── Data entries
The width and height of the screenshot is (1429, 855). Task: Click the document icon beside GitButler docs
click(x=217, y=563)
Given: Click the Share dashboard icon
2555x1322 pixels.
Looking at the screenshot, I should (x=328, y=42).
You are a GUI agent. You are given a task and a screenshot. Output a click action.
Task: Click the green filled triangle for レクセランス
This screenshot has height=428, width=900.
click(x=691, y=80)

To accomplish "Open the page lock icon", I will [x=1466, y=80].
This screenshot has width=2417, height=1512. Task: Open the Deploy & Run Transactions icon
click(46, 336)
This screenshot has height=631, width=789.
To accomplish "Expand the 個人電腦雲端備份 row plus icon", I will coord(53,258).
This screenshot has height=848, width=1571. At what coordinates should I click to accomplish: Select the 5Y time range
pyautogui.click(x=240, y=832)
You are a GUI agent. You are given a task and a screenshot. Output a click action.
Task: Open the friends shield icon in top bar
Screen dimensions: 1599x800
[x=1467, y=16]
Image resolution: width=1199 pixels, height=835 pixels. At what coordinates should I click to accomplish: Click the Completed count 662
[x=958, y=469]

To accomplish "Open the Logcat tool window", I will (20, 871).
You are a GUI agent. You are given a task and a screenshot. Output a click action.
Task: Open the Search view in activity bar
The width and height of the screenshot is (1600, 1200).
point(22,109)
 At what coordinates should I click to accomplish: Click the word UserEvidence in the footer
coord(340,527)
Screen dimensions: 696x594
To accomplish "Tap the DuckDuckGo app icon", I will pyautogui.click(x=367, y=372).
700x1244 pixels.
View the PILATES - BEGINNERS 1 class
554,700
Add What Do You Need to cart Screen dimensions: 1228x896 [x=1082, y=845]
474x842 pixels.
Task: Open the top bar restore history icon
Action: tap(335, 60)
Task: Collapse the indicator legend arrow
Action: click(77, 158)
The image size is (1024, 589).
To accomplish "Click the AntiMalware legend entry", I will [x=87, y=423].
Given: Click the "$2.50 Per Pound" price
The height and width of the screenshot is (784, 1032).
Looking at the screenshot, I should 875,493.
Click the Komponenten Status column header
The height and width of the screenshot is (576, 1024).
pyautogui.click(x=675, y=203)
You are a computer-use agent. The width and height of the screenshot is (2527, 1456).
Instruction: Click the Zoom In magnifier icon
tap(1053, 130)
────
Written exercise
Change "GUI agent" to "screen agent" throughout the material above and reproduce all of it, leaving everything else unchanged.

Full response
The width and height of the screenshot is (1429, 855). Task: Click the document icon beside GitButler docs
click(x=217, y=563)
Given: Click the Share dashboard icon
2555x1322 pixels.
Looking at the screenshot, I should (x=328, y=42).
You are a screen agent. You are given a task and a screenshot. Output a click action.
Task: Click the green filled triangle for レクセランス
This screenshot has height=428, width=900.
click(x=691, y=80)

To accomplish "Open the page lock icon", I will [x=1466, y=80].
This screenshot has width=2417, height=1512. Task: Open the Deploy & Run Transactions icon
click(46, 336)
This screenshot has height=631, width=789.
To accomplish "Expand the 個人電腦雲端備份 row plus icon", I will coord(53,258).
This screenshot has height=848, width=1571. At what coordinates should I click to accomplish: Select the 5Y time range
pyautogui.click(x=240, y=832)
You are a screen agent. You are given a task and a screenshot. Output a click action.
Task: Open the friends shield icon in top bar
Screen dimensions: 1599x800
[x=1467, y=16]
Image resolution: width=1199 pixels, height=835 pixels. At what coordinates should I click to accomplish: Click the Completed count 662
[x=958, y=469]

To accomplish "Open the Logcat tool window", I will (20, 871).
You are a screen agent. You are given a task and a screenshot. Output a click action.
Task: Open the Search view in activity bar
The width and height of the screenshot is (1600, 1200).
point(22,109)
 At what coordinates should I click to accomplish: Click the word UserEvidence in the footer
coord(340,527)
Screen dimensions: 696x594
To accomplish "Tap the DuckDuckGo app icon", I will pyautogui.click(x=367, y=372).
700x1244 pixels.
View the PILATES - BEGINNERS 1 class
554,700
Add What Do You Need to cart Screen dimensions: 1228x896 [x=1082, y=845]
474x842 pixels.
Task: Open the top bar restore history icon
Action: tap(335, 60)
Task: Collapse the indicator legend arrow
Action: click(77, 158)
The image size is (1024, 589).
To accomplish "Click the AntiMalware legend entry", I will [x=87, y=423].
Given: Click the "$2.50 Per Pound" price
The height and width of the screenshot is (784, 1032).
Looking at the screenshot, I should 875,493.
Click the Komponenten Status column header
The height and width of the screenshot is (576, 1024).
pyautogui.click(x=675, y=203)
You are a computer-use agent. The width and height of the screenshot is (2527, 1456).
Instruction: Click the Zoom In magnifier icon
tap(1053, 130)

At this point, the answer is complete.